ARTIVIST : contracting based on the Nash Equilibrium

2 08 2010

Recently ARTIVIST : creative has developed a series of contracts that involve a shared risk/shared profit that helps venues & artists achieve a common goal – successful events!

subgame perfect Nash equilibrium

The contract, developed for Salmonella Dub, lowers standard deposits & works on a percentage break of gross profit; both the artist & the venue need to expel effort to maximise returns & both benefit greatly by working together to achieve this success.

“We modelled the contract at a couple of gigs earlier this year & it went well… since then a major festival has picked up the idea & it was essential in securing acts” says JoFF Rae of the contract… “the key is to make an agreement & see the benefits to yourself & to others in the equation & stick to it through to delivery – possibly a practical example of the Nash Equilibrium.

The Nash Equilibrium – informal definition:

From Wikipedia, the free encyclopedia

Informally, a set of strategies is a Nash equilibrium if no player can do better by unilaterally changing his or her strategy.
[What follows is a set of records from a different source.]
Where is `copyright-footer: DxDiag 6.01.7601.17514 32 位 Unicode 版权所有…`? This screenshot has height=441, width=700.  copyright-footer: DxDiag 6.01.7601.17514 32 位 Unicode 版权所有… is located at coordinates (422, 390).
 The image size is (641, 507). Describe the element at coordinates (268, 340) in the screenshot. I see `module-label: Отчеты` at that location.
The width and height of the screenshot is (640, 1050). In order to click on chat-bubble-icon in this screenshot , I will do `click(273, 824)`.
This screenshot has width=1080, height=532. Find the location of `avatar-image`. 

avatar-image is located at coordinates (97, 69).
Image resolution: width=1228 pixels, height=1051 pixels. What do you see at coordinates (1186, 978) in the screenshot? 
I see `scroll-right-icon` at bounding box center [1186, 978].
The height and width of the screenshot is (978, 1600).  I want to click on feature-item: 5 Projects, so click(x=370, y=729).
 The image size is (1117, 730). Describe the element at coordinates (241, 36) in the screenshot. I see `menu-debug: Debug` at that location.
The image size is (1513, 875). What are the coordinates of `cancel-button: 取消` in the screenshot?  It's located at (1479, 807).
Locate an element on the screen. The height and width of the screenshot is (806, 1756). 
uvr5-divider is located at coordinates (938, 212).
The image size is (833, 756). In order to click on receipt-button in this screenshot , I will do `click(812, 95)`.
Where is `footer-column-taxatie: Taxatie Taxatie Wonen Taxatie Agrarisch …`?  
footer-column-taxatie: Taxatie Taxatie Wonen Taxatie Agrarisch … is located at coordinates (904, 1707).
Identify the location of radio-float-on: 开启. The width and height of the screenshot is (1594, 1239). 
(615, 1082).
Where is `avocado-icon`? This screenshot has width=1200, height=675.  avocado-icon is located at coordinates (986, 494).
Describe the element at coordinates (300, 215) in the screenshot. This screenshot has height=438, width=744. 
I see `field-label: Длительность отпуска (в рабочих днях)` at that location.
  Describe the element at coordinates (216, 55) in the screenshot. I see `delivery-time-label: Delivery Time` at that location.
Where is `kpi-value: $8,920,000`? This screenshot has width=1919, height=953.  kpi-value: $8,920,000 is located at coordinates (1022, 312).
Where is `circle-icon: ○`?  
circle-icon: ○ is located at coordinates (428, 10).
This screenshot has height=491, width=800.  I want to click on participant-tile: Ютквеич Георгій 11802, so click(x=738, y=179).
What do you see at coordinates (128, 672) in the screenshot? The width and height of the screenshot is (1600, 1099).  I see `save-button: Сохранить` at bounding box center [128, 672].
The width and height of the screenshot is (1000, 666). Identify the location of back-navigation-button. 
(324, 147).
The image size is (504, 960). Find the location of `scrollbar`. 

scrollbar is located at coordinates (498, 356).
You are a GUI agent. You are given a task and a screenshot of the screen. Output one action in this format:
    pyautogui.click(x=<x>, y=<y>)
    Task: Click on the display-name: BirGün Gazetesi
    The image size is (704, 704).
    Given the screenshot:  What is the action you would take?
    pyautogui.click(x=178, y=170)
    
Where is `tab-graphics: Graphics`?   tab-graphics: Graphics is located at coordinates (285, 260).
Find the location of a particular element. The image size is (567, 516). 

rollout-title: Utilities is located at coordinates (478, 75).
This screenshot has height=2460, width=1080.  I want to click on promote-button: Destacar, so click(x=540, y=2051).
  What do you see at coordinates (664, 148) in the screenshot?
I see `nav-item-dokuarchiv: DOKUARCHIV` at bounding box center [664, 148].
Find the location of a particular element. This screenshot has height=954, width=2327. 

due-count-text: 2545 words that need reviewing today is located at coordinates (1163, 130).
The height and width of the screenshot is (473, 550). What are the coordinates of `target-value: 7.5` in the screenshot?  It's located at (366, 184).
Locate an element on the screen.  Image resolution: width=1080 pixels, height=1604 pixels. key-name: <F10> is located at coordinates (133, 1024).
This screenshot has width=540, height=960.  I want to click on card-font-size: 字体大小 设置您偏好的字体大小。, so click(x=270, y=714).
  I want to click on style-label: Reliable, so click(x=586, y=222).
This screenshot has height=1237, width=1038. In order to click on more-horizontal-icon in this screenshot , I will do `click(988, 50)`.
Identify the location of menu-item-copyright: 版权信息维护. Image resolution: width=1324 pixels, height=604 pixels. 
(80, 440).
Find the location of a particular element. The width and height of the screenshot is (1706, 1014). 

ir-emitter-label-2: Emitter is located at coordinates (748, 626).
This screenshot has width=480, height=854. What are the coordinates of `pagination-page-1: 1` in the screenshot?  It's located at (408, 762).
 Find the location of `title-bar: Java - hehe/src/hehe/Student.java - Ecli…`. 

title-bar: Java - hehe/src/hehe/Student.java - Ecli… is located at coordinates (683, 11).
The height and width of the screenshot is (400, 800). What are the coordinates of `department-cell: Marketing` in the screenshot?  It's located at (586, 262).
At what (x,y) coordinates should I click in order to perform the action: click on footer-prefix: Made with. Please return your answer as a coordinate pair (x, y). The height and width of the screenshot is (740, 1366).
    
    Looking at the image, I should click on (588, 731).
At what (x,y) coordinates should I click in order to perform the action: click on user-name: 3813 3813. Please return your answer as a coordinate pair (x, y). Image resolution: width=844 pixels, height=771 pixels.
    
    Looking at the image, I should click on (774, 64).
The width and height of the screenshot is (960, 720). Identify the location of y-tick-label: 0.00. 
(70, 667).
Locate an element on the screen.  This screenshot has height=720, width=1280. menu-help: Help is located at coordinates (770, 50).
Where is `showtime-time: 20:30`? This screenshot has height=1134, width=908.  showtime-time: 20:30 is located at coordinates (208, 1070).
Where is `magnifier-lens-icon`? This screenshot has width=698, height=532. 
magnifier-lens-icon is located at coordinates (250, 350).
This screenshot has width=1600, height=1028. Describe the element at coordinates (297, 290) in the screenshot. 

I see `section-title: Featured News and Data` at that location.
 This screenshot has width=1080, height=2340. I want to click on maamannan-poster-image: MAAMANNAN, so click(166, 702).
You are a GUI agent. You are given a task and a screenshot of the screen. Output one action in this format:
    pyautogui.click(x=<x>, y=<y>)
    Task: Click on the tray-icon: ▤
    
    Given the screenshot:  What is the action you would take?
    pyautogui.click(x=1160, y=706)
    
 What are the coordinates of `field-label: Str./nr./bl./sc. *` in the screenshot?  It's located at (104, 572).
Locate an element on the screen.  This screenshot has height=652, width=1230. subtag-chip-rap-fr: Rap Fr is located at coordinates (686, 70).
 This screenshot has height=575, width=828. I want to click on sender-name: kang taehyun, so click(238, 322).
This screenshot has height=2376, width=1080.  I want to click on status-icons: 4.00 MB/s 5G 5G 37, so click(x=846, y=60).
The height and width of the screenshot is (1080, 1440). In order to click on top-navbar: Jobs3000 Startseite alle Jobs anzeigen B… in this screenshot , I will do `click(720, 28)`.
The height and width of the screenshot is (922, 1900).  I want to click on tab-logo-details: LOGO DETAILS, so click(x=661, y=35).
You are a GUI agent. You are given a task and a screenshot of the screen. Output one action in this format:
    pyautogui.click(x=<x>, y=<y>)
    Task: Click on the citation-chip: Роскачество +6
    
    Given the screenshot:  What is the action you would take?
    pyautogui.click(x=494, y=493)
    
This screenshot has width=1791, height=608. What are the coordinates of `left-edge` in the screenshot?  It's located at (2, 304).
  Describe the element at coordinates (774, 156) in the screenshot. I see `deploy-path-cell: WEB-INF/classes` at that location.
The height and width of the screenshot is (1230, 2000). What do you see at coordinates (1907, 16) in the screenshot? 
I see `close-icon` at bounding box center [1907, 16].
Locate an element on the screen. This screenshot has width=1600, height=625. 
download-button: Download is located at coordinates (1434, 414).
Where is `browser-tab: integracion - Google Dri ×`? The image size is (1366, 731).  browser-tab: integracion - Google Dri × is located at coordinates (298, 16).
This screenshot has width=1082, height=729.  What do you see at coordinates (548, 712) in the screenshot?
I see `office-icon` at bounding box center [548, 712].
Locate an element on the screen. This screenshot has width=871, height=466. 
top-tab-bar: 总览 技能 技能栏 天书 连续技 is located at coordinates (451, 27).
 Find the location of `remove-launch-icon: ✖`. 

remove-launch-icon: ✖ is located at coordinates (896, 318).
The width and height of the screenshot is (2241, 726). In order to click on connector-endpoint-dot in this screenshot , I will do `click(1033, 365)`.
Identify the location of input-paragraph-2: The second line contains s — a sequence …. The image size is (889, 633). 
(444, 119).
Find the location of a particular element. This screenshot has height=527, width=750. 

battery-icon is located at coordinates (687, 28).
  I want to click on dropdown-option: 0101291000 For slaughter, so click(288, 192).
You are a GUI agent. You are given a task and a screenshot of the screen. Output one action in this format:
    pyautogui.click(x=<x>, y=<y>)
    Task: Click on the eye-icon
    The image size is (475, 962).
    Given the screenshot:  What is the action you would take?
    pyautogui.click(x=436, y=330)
To see what this means, imagine that each player is told the strategies of the others. Suppose then that each player asks himself or herself: “Knowing the strategies of the other players, and treating the strategies of the other players as set in stone, can I benefit by changing my strategy?”

If any player would answer “Yes”, then that set of strategies is not a Nash equilibrium. But if every player prefers not to switch (or is indifferent between switching and not) then the set of strategies is a Nash equilibrium. Thus, each strategy in a Nash equilibrium is a best response to all other strategies in that equilibrium.[3]

The Nash equilibrium may sometimes appear non-rational in a third-person perspective. This is because it may happen that a Nash equilibrium is not Pareto optimal.

The Nash equilibrium may also have non-rational consequences in sequential games because players may “threaten” each other with non-rational moves. For such games the Subgame perfect Nash equilibrium may be more meaningful as a tool of analysis.